Let $m^*$ denote the Lebesgue outer measure and when the set is measurable, define Lebesgue measure $m:=m^*$.
Prove the following:
Take any set $E\subset\mathbb R^n$ (not necessarily measurable), for any $\varepsilon>0$, there exist open (thus measurable) set $U$, such that
$$m(U)\leqslant m^*(E)+\varepsilon $$
I think if we can
construct a finite open cover of $\partial E$, i.e. $\partial E\subseteq \bigcup_{j\in J} W_j$, such that $m(W_j)<\frac{\varepsilon}{|J|}$ (?)
Then define $U:=\text{int}(E)\cup\left( \bigcup_{j\in J}W_j\right)$, it is open because it is a finite union of open sets. And $U=E\cup\left( \bigcup_{j\in J}W_j\right)$, so by finite subaddativity:
$$m(U)\leqslant m^*(E)+\sum_{j\in J}m(W_j)<m^*(E)+\varepsilon.$$
Is the construction (?) really possible? If so, how to make a rigorous argument?
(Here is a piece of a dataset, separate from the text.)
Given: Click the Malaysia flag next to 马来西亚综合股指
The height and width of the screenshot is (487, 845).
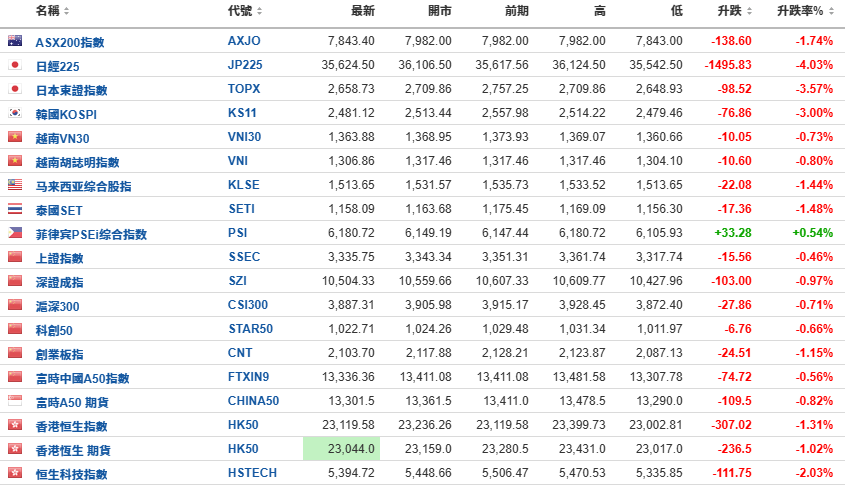Looking at the screenshot, I should [x=14, y=185].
The reason why I believe it works is that $m^*(E)=m^*(\overline{E})$
Thanks!
Best Answer
We are not concerned with the lebesgue measureability of E because we won’t be taking an actual measure on it, just $m^*$. Don’t worry about the boundary of E whatsoever, and chase the definition of $m^{*}$, which is the infemum of the sum of measures of collections of balls (or open sets) which cover E. By definition, if $\epsilon$ > 0, there exists a countable collection of open sets ${O_i}$ with $E \subset \cup_i O_i$ and $m^*(E) \leq \Sigma_i m(O_i) < m^*(E)+ \epsilon$
Then $O = \cup_i O_i$ is an open measureable set, with $E \subset O$ so that, by subadditivity $m^*(E) \leq m^*(O) = m(O) \leq \Sigma_i m(O_i) < m^*(E)+\epsilon$.